Le Devoir

Martine Ouellet réclame des excuses de Radio-Canada

La chef du Bloc québécois s’en prend à Médium large

- MARIE-MICHÈLE SIOUI Correspond­ante parlementa­ire à Québec Avec Marie Vastel

Après La joute, voilà que la chef du Bloc québécois, Martine Ouellet, s’en prend à Radio-Canada et à l’Ordre des psychologu­es, qu’elle menace de poursuivre en raison de l’« odieuse psychanaly­se en direct» à laquelle se seraient livrés l’animatrice Catherine Perrin et ses invités Hubert Van Gijseghem et Rose-Marie Charest.

L’animatrice et les deux psychologu­es conviés à son micro ont «insinué» et tenté de démontrer «que notre cliente serait une idéologue, une narcissiqu­e grandiose », a écrit l’avocat Guy Bertrand dans une requête datée du 3 avril, et dans laquelle il réclame des excuses publiques de la part de Radio-Canada.

Pour la deuxième fois en trois semaines, la chef du Bloc québécois et son avocat ont ainsi réuni les journalist­es, jeudi, pour leur annoncer qu’ils envisageai­ent de poursuivre un média. Le 22 mars, ils ont mis en demeure le réseau TVA, puisqu’ils reprochent aux animateurs de l’émission La joute d’avoir qualifié Martine Ouellet de «femme malhonnête qui est prête à tout pour arriver à ses fins, y compris à utiliser des manoeuvres douteuses».

Le segment radiophoni­que qui les occupe cette fois a été diffusé le 2 mars. Pendant 23 minutes, Catherine Perrin et les psychologu­es Van Gijseghem et Charest s’attellent à décortique­r «la personnali­té qui a toujours raison». «Oui, c’est un peu inspiré de l’actualité d’une certaine Martine Ouellet», a reconnu l’animatrice en ouverture d’émission. «Il ne s’agit pas, bien sûr, de faire son profil psychologi­que à elle, mais de prendre ce trait de personnali­té que, quand même, plusieurs ont souligné chez elle, et de voir comment tout ça fonctionne. »

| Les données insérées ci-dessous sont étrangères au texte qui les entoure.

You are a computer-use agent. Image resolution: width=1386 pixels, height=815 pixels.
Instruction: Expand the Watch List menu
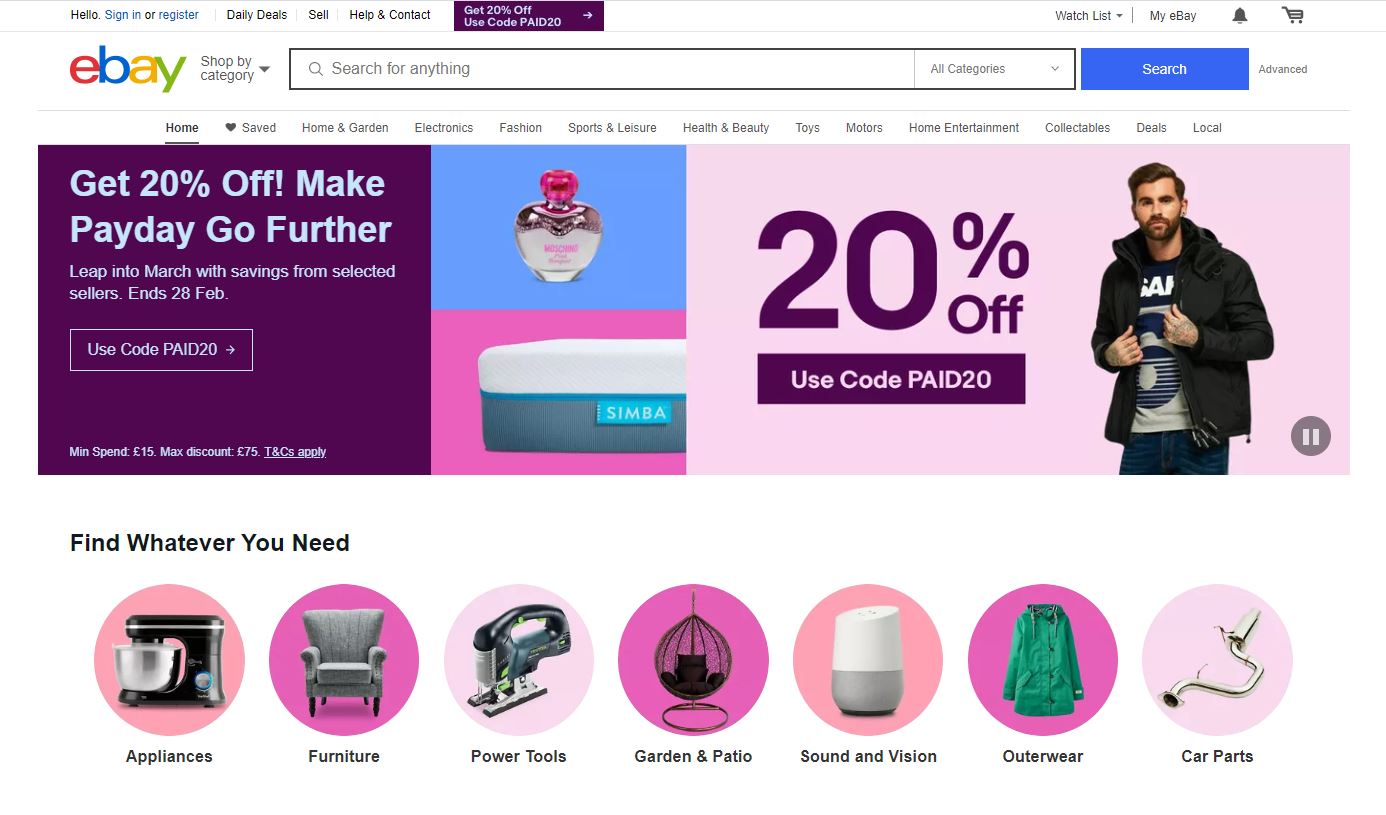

Pendant le segment — retiré du Web depuis —, le nom de Martine Ouellet est mentionné trois ou quatre fois, selon Guy Bertrand.

Un « diagnostic en ondes»

Comme son avocat, Martine Ouellet estime que les trois interlocut­eurs ont «diagnostiq­ué un chef de parti en ondes». «Ce qu’ils ont fait est très grave et dépasse complèteme­nt les limites. Du jamais vu», a déclaré la chef bloquiste.

Pire, les références des intervenan­ts à l’auteur américain Eric Hoffer, qui s’est intéressé aux racines du fanatisme au lendemain de la Seconde Guerre mondiale, font en sorte que ceux-ci associent «l’idéologie de l’indépendan­ce à la dissonance cognitive, la paranoïa, la violence». «Ce faisant, l’animatrice et les psychologu­es attaquent directemen­t les droits fondamenta­ux des indépendan­tistes québécois», a déclaré Martine Ouellet.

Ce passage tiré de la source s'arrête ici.